_Work instruction_:
Count, in the listing that follows, every line containing the word "agent". Give the number by itself.

§

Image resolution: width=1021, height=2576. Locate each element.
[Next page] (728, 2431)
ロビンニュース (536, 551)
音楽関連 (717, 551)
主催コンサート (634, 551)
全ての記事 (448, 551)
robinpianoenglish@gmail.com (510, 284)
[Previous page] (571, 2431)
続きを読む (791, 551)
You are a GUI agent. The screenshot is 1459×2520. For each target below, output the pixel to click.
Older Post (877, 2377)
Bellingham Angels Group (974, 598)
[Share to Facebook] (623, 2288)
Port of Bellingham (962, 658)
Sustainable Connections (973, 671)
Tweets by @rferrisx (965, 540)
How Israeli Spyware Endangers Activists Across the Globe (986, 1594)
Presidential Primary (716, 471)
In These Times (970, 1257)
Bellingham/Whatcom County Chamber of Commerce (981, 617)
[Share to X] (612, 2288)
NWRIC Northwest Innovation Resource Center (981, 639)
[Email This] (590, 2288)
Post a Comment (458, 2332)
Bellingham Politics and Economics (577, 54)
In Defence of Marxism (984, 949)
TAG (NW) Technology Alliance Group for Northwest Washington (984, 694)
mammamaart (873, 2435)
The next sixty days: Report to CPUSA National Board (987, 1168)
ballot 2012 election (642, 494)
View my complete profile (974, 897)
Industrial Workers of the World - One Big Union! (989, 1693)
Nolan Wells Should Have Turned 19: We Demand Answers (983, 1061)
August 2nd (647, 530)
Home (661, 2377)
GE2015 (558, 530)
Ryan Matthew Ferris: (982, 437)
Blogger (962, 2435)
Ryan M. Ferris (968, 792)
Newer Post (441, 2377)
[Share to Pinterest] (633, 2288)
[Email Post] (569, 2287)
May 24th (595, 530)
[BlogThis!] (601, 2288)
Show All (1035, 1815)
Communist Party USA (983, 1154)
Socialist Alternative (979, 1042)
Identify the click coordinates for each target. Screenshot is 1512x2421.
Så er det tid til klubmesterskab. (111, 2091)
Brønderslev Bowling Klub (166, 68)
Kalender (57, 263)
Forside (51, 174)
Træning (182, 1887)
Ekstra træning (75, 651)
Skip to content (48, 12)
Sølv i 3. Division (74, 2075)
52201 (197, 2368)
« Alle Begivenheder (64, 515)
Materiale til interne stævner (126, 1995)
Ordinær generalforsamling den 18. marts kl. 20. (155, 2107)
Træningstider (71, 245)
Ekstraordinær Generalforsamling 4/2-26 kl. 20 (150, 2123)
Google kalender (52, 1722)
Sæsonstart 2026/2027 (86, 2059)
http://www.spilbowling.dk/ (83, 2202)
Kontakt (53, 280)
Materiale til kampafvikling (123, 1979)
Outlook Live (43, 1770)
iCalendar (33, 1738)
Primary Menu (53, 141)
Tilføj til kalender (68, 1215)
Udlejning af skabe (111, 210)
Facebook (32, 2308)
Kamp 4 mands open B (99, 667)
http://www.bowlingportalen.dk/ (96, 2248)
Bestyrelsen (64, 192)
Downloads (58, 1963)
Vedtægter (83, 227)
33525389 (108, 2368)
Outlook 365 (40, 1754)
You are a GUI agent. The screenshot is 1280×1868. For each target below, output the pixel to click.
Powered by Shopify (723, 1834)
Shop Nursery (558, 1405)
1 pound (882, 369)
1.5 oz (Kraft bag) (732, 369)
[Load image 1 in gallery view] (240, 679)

§

_Completed task_:
2